Stored data
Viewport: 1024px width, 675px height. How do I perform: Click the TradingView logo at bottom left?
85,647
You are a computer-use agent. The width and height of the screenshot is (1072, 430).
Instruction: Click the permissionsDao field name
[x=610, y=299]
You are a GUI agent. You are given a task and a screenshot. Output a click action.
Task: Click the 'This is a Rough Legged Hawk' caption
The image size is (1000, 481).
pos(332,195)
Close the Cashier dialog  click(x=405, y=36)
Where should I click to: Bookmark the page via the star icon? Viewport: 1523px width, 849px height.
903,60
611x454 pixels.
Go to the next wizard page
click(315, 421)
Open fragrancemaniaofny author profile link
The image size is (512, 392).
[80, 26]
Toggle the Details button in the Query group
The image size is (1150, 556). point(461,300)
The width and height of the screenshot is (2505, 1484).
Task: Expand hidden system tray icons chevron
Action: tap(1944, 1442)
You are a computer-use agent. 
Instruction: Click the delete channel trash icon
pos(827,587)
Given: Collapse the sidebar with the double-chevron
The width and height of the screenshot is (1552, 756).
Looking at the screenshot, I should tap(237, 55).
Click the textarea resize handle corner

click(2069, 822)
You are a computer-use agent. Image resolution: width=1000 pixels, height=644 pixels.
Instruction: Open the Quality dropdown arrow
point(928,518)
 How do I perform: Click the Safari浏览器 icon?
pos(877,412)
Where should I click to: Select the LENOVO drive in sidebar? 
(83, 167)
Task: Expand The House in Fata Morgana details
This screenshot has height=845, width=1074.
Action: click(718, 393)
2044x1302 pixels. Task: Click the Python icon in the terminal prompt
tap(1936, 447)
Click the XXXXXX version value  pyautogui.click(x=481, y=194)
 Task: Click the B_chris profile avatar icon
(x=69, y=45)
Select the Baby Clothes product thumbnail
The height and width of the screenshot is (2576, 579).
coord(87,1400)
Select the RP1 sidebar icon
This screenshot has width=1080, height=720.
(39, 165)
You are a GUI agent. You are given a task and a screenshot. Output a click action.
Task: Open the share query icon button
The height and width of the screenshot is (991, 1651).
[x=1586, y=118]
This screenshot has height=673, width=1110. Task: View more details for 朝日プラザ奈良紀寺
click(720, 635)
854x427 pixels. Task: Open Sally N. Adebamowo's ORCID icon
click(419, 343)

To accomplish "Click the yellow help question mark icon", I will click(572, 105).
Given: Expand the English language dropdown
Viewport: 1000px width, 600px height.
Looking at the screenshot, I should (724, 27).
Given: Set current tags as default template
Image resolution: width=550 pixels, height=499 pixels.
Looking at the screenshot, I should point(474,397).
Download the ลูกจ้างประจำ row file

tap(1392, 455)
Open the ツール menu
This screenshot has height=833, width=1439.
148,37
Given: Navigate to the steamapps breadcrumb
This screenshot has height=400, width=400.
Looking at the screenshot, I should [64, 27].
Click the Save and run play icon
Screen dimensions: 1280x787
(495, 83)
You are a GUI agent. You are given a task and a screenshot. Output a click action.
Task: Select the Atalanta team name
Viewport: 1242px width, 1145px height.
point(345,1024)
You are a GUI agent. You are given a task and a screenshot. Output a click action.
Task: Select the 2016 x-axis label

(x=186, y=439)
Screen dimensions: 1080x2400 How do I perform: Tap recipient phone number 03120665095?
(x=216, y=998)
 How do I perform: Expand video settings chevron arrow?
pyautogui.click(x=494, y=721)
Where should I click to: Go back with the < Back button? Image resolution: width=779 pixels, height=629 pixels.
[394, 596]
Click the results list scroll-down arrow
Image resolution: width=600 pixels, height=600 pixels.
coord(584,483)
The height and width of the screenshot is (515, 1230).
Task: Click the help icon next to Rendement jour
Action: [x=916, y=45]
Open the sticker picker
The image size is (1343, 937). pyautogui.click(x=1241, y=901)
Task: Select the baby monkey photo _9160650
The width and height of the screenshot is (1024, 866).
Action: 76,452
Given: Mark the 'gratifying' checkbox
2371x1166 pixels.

■ Exercise requirements: Update the rows above by writing them out again with every "computer-use agent" changed to "desktop agent" and nothing else altered.

■ Exercise output:
Viewport: 1024px width, 675px height. How do I perform: Click the TradingView logo at bottom left?
85,647
You are a desktop agent. The width and height of the screenshot is (1072, 430).
Instruction: Click the permissionsDao field name
[x=610, y=299]
You are a GUI agent. You are given a task and a screenshot. Output a click action.
Task: Click the 'This is a Rough Legged Hawk' caption
The image size is (1000, 481).
pos(332,195)
Close the Cashier dialog  click(x=405, y=36)
Where should I click to: Bookmark the page via the star icon? Viewport: 1523px width, 849px height.
903,60
611x454 pixels.
Go to the next wizard page
click(315, 421)
Open fragrancemaniaofny author profile link
The image size is (512, 392).
[80, 26]
Toggle the Details button in the Query group
The image size is (1150, 556). point(461,300)
The width and height of the screenshot is (2505, 1484).
Task: Expand hidden system tray icons chevron
Action: tap(1944, 1442)
You are a desktop agent. 
Instruction: Click the delete channel trash icon
pos(827,587)
Given: Collapse the sidebar with the double-chevron
The width and height of the screenshot is (1552, 756).
Looking at the screenshot, I should tap(237, 55).
Click the textarea resize handle corner

click(2069, 822)
You are a desktop agent. Image resolution: width=1000 pixels, height=644 pixels.
Instruction: Open the Quality dropdown arrow
point(928,518)
 How do I perform: Click the Safari浏览器 icon?
pos(877,412)
Where should I click to: Select the LENOVO drive in sidebar? 
(83, 167)
Task: Expand The House in Fata Morgana details
This screenshot has height=845, width=1074.
Action: click(718, 393)
2044x1302 pixels. Task: Click the Python icon in the terminal prompt
tap(1936, 447)
Click the XXXXXX version value  pyautogui.click(x=481, y=194)
 Task: Click the B_chris profile avatar icon
(x=69, y=45)
Select the Baby Clothes product thumbnail
The height and width of the screenshot is (2576, 579).
coord(87,1400)
Select the RP1 sidebar icon
This screenshot has width=1080, height=720.
(39, 165)
You are a GUI agent. You are given a task and a screenshot. Output a click action.
Task: Open the share query icon button
The height and width of the screenshot is (991, 1651).
[x=1586, y=118]
This screenshot has height=673, width=1110. Task: View more details for 朝日プラザ奈良紀寺
click(720, 635)
854x427 pixels. Task: Open Sally N. Adebamowo's ORCID icon
click(419, 343)

To accomplish "Click the yellow help question mark icon", I will click(572, 105).
Given: Expand the English language dropdown
Viewport: 1000px width, 600px height.
Looking at the screenshot, I should (724, 27).
Given: Set current tags as default template
Image resolution: width=550 pixels, height=499 pixels.
Looking at the screenshot, I should point(474,397).
Download the ลูกจ้างประจำ row file

tap(1392, 455)
Open the ツール menu
This screenshot has height=833, width=1439.
148,37
Given: Navigate to the steamapps breadcrumb
This screenshot has height=400, width=400.
Looking at the screenshot, I should [64, 27].
Click the Save and run play icon
Screen dimensions: 1280x787
(495, 83)
You are a GUI agent. You are given a task and a screenshot. Output a click action.
Task: Select the Atalanta team name
Viewport: 1242px width, 1145px height.
point(345,1024)
You are a GUI agent. You are given a task and a screenshot. Output a click action.
Task: Select the 2016 x-axis label

(x=186, y=439)
Screen dimensions: 1080x2400 How do I perform: Tap recipient phone number 03120665095?
(x=216, y=998)
 How do I perform: Expand video settings chevron arrow?
pyautogui.click(x=494, y=721)
Where should I click to: Go back with the < Back button? Image resolution: width=779 pixels, height=629 pixels.
[394, 596]
Click the results list scroll-down arrow
Image resolution: width=600 pixels, height=600 pixels.
coord(584,483)
The height and width of the screenshot is (515, 1230).
Task: Click the help icon next to Rendement jour
Action: [x=916, y=45]
Open the sticker picker
The image size is (1343, 937). pyautogui.click(x=1241, y=901)
Task: Select the baby monkey photo _9160650
The width and height of the screenshot is (1024, 866).
Action: 76,452
Given: Mark the 'gratifying' checkbox
2371x1166 pixels.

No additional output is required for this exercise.